Identify every line in the listing that contains the word "Open", and copy each of those lines in full.

┌─ Supplied material

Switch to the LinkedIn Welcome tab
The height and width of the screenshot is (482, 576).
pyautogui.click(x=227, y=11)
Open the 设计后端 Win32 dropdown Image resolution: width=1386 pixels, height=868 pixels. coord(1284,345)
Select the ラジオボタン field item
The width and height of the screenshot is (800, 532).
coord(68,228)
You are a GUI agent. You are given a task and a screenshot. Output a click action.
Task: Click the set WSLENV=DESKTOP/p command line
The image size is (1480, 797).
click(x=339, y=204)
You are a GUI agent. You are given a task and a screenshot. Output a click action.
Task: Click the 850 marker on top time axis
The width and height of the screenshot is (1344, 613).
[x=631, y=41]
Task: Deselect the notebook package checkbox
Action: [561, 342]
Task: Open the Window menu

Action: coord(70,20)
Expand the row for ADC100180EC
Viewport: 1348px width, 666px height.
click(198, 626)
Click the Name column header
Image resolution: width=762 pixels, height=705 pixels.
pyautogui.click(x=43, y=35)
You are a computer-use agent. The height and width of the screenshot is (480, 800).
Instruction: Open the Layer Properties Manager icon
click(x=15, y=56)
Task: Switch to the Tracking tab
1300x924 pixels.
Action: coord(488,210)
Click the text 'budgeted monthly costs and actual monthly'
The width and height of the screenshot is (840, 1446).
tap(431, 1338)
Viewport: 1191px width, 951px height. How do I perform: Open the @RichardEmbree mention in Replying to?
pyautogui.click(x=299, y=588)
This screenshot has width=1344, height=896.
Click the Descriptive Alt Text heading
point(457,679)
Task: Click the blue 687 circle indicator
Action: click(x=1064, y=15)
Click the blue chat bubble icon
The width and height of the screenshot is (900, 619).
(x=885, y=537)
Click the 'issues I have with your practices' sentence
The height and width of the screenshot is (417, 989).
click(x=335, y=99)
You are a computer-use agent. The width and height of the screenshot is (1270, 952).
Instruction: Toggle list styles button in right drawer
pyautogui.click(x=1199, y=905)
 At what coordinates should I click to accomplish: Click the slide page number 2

└─

**Exercise solution:**
Open the 设计后端 Win32 dropdown Image resolution: width=1386 pixels, height=868 pixels. coord(1284,345)
Task: Open the Window menu
Instruction: Open the Layer Properties Manager icon
Viewport: 1191px width, 951px height. How do I perform: Open the @RichardEmbree mention in Replying to?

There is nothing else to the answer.